▶

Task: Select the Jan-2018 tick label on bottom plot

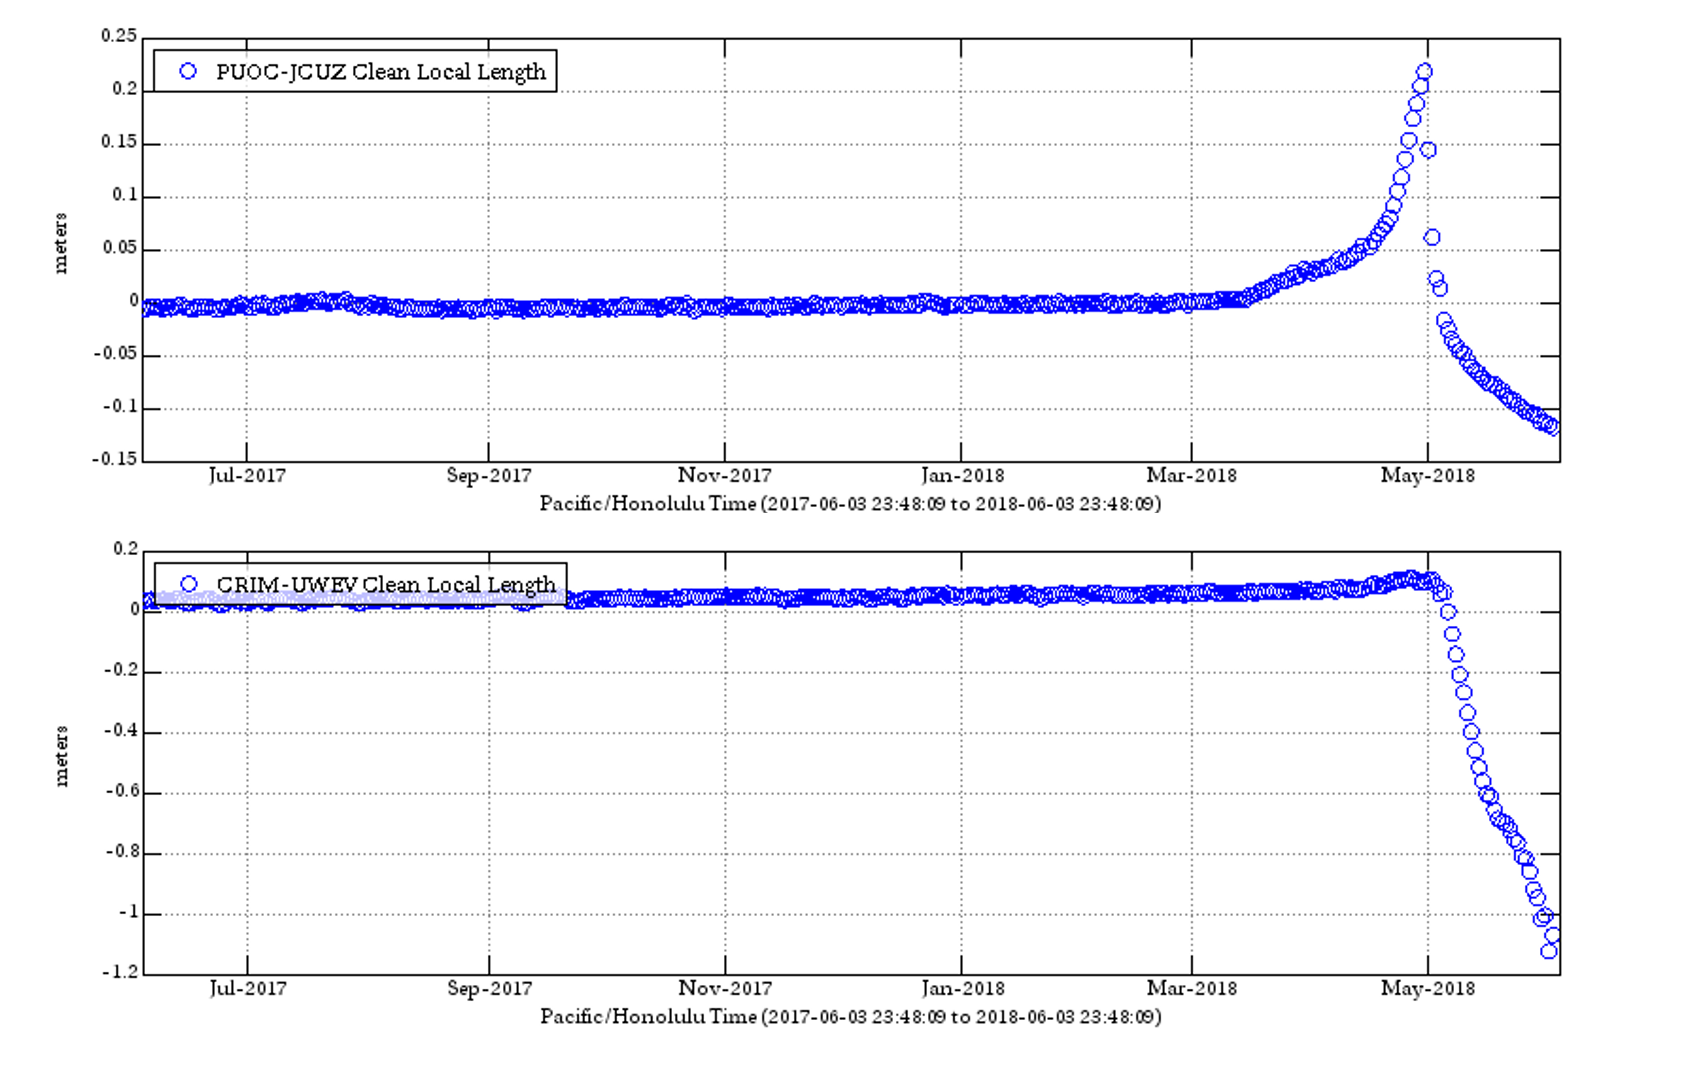Action: tap(962, 989)
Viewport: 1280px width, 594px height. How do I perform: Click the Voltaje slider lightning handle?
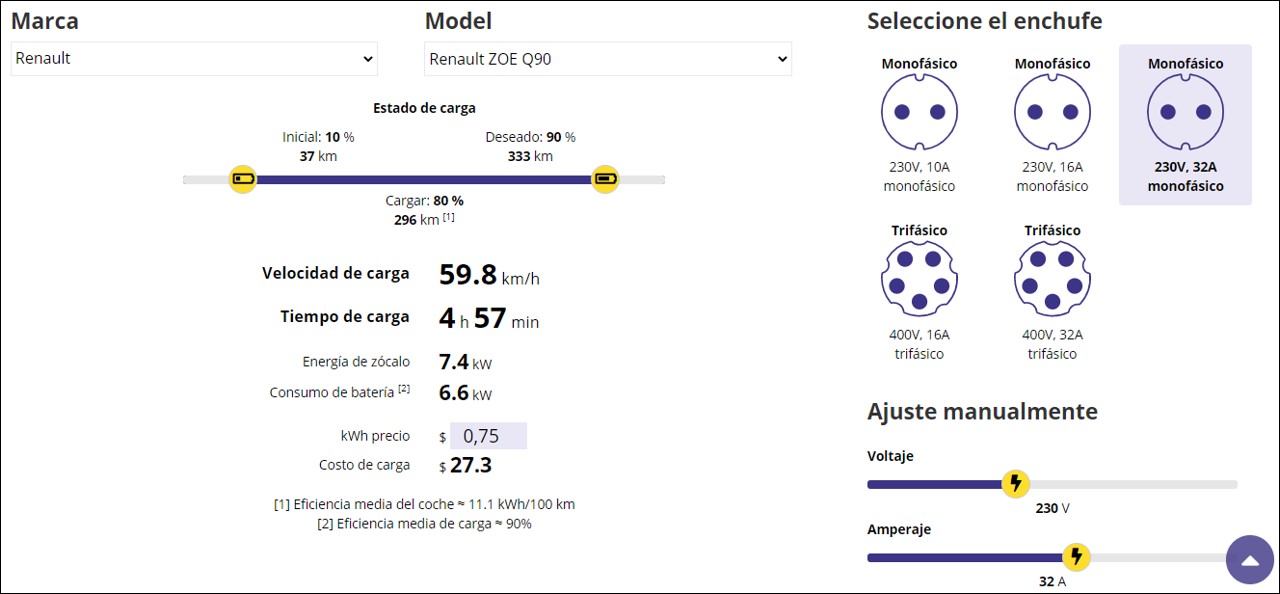(x=1015, y=484)
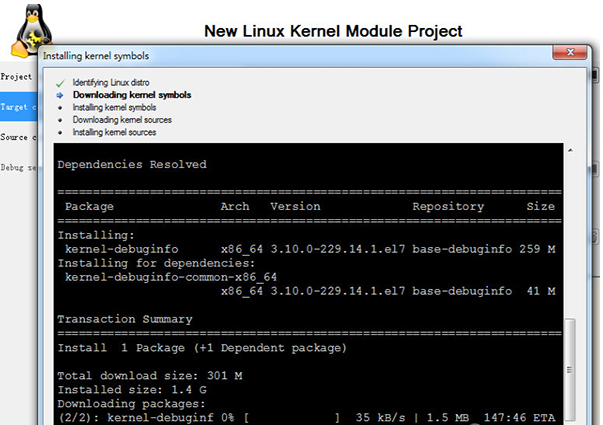
Task: Select the Debug settings page in sidebar
Action: tap(17, 167)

◀

- About this task: Leave the pictures aside and give every entry above again word for word.

- Answer box:
Task: Select the Jan-2018 tick label on bottom plot

Action: tap(962, 989)
Viewport: 1280px width, 594px height. How do I perform: Click the Voltaje slider lightning handle?
(x=1015, y=484)
Task: Select the Debug settings page in sidebar
Action: tap(17, 167)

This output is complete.